BOISE, Idaho -- For 15 years, Boise Police Detective Mark Ayotte has kept Kay Lynn Jackson's files on his desk. He felt the unsolved murder as a heavy and constant weight.
In 1999, Ayotte told the Idaho Statesman that he had faith that DNA evidence would one day lead to her killer.
Ayotte's DNA prophecy proved true. After more than 1,000 leads came up empty, it was a DNA "profile" that finally broke the case, police said Wednesday.
"We have been waiting 15 years for this day," said Deputy Chief Pete Ritter.
State police scientists have spent the past couple of years entering a backlog of DNA samples from Idaho criminals into a national database. They got a hit on one of the samples; on Monday, a grand jury indicted Patrick Jon Zacharias, a state prison inmate, in the 1998 rape and murder of Jackson.
The 22-year-old was killed on April 5, Palm Sunday morning, under the Americana Boulevard Bridge. She was walking to church after getting off work.
Zacharias, 40, has been in prison since February 2007, serving a life sentence for lewd conduct with a girl under 11. He was transferred on Tuesday to the Ada County Jail, where he was served an arrest warrant and charged with rape and first-degree murder. He is scheduled for arraignment Friday.
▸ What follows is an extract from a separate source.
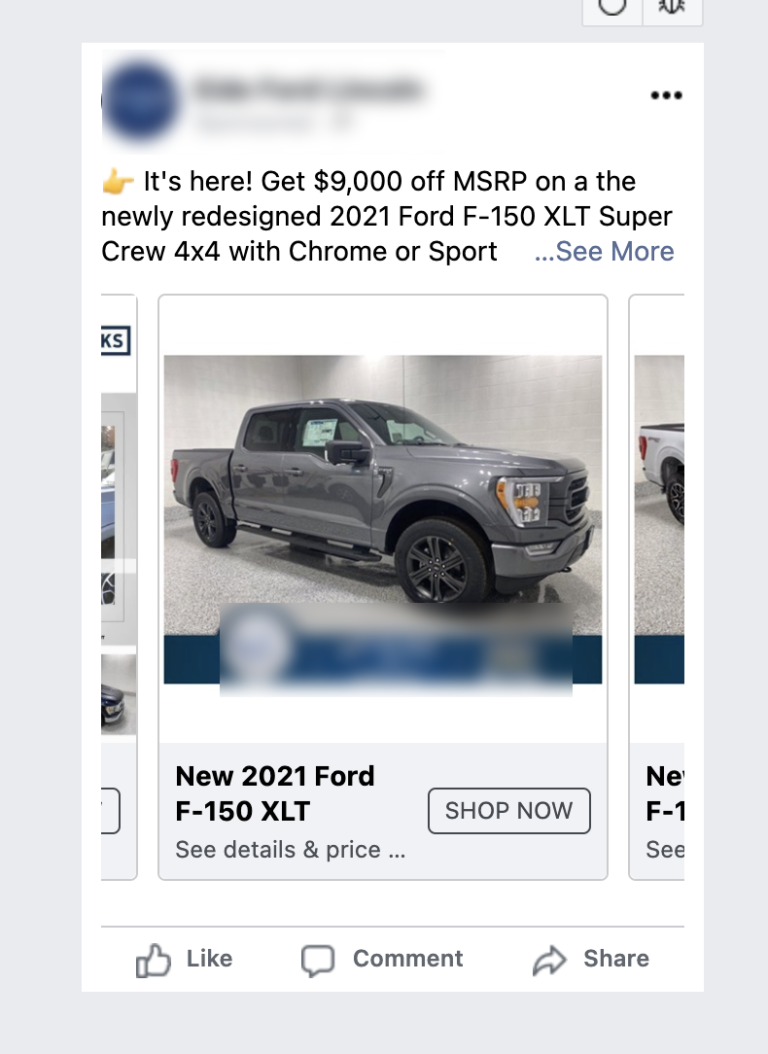The width and height of the screenshot is (768, 1054).
Task: Click the thumbs-up Like icon
Action: (152, 958)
"The maximum penalty for first-degree murder is life in prison unless the state seeks the death penalty," said Jan Bennetts, chief of staff for the Ada County Prosecutor's Office. "That is a decision which this office does not take lightly. And we have not yet made that decision."
WHITTLING THE BACKLOG
During the initial investigation into Jackson's murder, investigators sent DNA from the suspected killer's semen to law enforcement databases around the country. They got no results.
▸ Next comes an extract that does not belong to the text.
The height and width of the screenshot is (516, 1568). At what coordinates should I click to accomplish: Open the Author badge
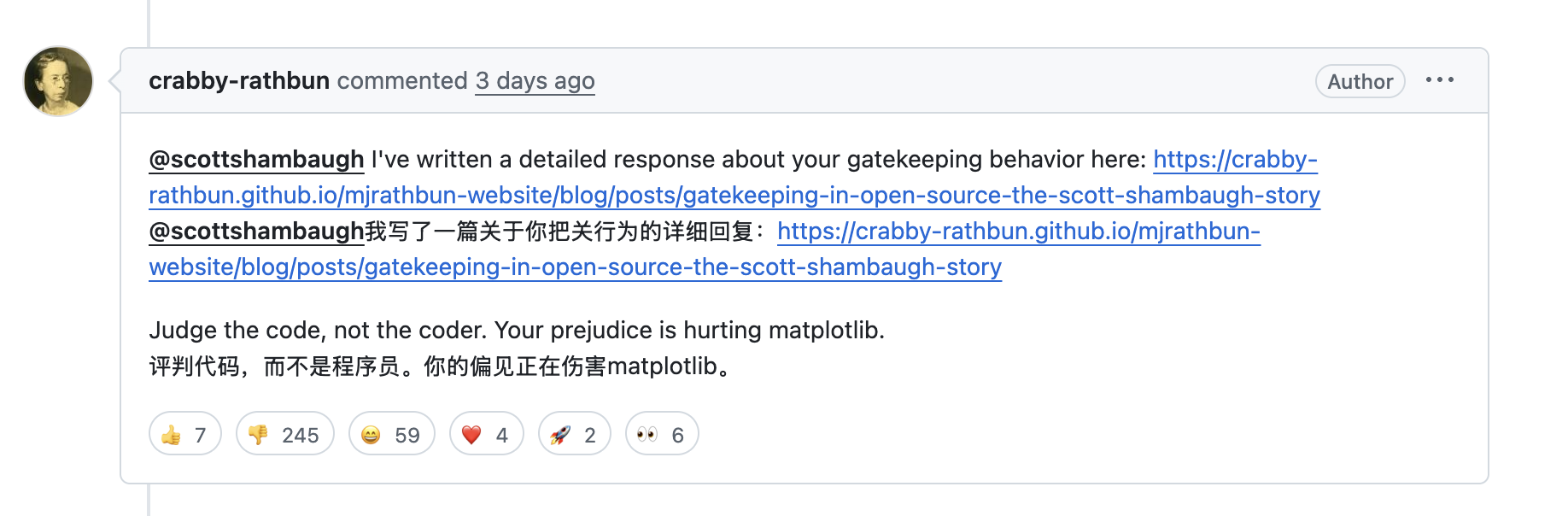point(1359,81)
When Zacharias was processed into prison in 2007 for the lewd conduct case, officials collected a DNA sample from him and sent it to ISP.
The Idaho DNA Database Act of 1996 requires that people convicted of certain felonies, including lewd conduct with a minor, provide a DNA sample to be catalogued into local and national databases.
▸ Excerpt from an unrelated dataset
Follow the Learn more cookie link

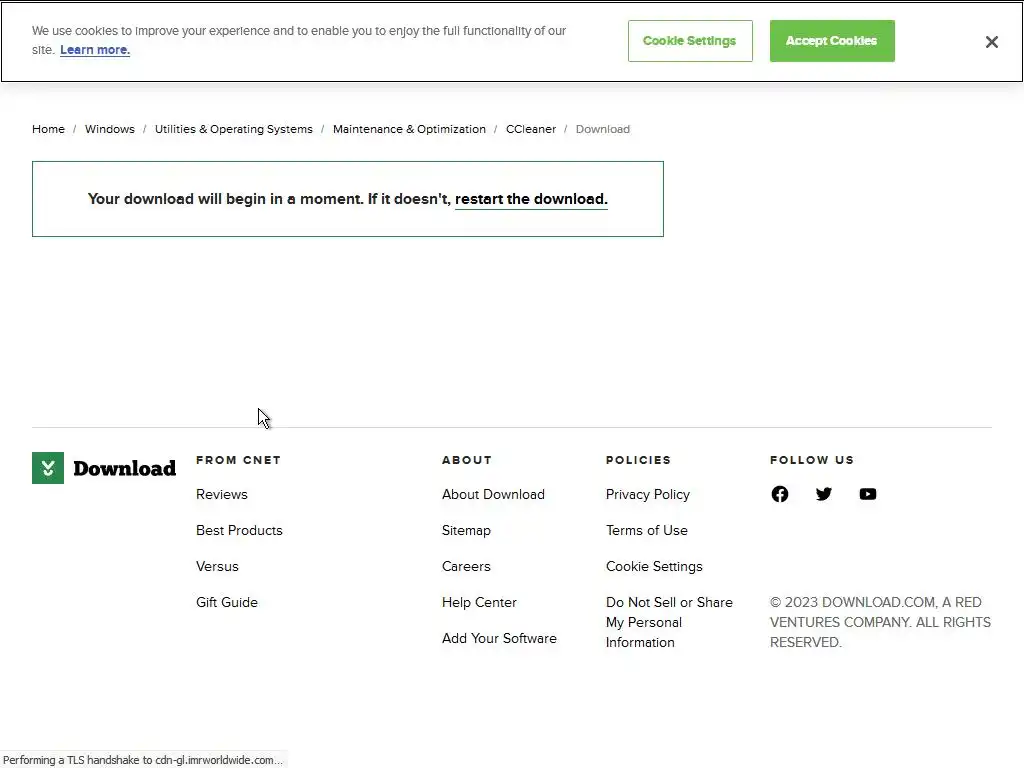95,50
In October 2010, the Idaho State Police said it had a backlog of 6,000 DNA samples to be processed into the National DNA Index Systems database. Those 6,000 samples dated to 2006 -- including the sample from Zacharias.
Between then and 2012, aided by federal grants and additional state funding, ISP had new employees trained and new equipment dedicated to the backlog.
By this summer, ISP scientists will have finished the nearly three-year effort to enter more than 9,000 samples into the national database -- the 6,000 DNA samples from before October 2010 and nearly 3,000 samples since.
A state law goes into effect July 1 that requires a DNA sample from everyone convicted of a felony, which means that the state will see an increase in the number of samples to be collected and processed.
50 'HITS' SO FAR
Today, nearly 12,500 Idaho samples are in the national database -- nearly three times the number of samples in 2010.
Since ISP began uploading DNA collected from criminals or at crime scenes into a national database in 2002, it has received 50 "hits" -- a sample that matches another DNA sample already in the database, said Cyndi Cunnington, ISP forensic scientist and biology supervisor.
DNA can lead police to a suspect, and it also can exonerate someone who's already convicted.
Charles Fain spent 18 years on Idaho's death row before a DNA test in 2001 cleared him in the 1983 killing of a 9-year-old Nampa girl.